== Material provided

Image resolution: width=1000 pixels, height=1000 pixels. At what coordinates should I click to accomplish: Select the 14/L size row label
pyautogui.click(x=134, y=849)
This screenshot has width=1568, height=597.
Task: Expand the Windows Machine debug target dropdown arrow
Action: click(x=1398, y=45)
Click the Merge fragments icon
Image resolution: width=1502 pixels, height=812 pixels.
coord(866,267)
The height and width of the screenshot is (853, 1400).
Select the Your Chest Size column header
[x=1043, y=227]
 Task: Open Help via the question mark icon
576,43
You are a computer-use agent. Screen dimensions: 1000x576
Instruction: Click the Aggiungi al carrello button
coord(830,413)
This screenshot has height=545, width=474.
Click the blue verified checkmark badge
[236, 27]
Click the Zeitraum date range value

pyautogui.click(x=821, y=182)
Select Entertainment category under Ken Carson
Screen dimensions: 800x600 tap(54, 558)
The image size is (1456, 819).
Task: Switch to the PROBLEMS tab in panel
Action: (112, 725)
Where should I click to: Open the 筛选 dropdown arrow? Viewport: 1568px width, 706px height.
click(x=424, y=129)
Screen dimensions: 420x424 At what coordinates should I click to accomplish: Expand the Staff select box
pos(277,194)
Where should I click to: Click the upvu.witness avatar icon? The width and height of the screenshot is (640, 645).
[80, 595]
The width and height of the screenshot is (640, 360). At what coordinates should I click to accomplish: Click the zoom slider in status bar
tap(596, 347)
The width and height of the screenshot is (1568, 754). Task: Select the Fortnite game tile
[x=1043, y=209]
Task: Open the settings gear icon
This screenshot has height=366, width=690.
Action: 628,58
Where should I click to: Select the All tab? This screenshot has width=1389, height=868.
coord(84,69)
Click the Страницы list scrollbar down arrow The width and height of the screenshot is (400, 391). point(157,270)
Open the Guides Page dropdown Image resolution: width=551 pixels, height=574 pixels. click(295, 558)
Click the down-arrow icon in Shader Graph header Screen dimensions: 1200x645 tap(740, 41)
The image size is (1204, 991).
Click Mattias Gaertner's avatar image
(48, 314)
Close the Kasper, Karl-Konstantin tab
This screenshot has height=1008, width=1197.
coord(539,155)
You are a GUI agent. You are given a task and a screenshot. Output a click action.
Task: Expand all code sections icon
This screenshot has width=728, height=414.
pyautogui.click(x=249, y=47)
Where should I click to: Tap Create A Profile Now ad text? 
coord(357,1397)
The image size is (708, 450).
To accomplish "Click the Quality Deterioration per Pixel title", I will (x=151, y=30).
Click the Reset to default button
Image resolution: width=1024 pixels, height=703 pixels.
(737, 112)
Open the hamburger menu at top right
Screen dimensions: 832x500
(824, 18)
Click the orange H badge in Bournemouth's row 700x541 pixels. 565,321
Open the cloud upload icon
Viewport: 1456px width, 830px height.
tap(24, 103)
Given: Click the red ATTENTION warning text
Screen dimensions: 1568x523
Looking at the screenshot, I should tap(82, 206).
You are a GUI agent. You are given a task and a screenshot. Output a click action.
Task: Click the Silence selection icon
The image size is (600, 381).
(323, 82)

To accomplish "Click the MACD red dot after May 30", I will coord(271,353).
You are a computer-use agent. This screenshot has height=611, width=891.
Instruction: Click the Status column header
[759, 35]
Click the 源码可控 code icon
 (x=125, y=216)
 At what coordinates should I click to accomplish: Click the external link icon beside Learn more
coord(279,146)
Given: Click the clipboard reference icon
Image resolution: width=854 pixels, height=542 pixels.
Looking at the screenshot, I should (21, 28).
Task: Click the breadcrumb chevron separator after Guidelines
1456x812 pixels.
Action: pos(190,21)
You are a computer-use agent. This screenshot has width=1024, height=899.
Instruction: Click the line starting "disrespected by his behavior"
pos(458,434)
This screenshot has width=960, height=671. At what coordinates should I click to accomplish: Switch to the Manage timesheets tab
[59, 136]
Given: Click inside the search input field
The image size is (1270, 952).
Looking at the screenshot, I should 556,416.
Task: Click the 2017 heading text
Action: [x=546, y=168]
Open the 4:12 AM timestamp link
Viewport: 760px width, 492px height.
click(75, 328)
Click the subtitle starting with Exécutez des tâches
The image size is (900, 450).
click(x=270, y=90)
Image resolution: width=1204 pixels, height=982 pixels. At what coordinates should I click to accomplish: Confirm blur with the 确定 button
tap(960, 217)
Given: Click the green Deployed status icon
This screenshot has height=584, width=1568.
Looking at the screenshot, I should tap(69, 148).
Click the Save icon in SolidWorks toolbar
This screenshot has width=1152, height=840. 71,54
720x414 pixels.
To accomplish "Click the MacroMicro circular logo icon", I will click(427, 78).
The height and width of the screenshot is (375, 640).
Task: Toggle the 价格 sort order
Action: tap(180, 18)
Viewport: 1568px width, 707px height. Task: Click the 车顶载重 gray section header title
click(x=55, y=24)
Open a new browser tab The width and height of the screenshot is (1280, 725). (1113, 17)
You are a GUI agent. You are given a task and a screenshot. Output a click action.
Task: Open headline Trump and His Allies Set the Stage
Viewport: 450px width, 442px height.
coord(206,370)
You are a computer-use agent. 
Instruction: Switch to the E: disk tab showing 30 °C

====

Task brief
Your job is to copy out every line from the records above that has the word "agent".

Solution to this problem
You are a computer-use agent. Screen dimensions: 1000x576
You are a GUI agent. You are given a task and a screenshot. Output a click action.
You are a GUI agent. You are given a task and a screenshot. Output a click action.
You are a computer-use agent. This screenshot has height=611, width=891.
You are a computer-use agent. This screenshot has width=1024, height=899.
You are a GUI agent. You are given a task and a screenshot. Output a click action.
You are a computer-use agent. 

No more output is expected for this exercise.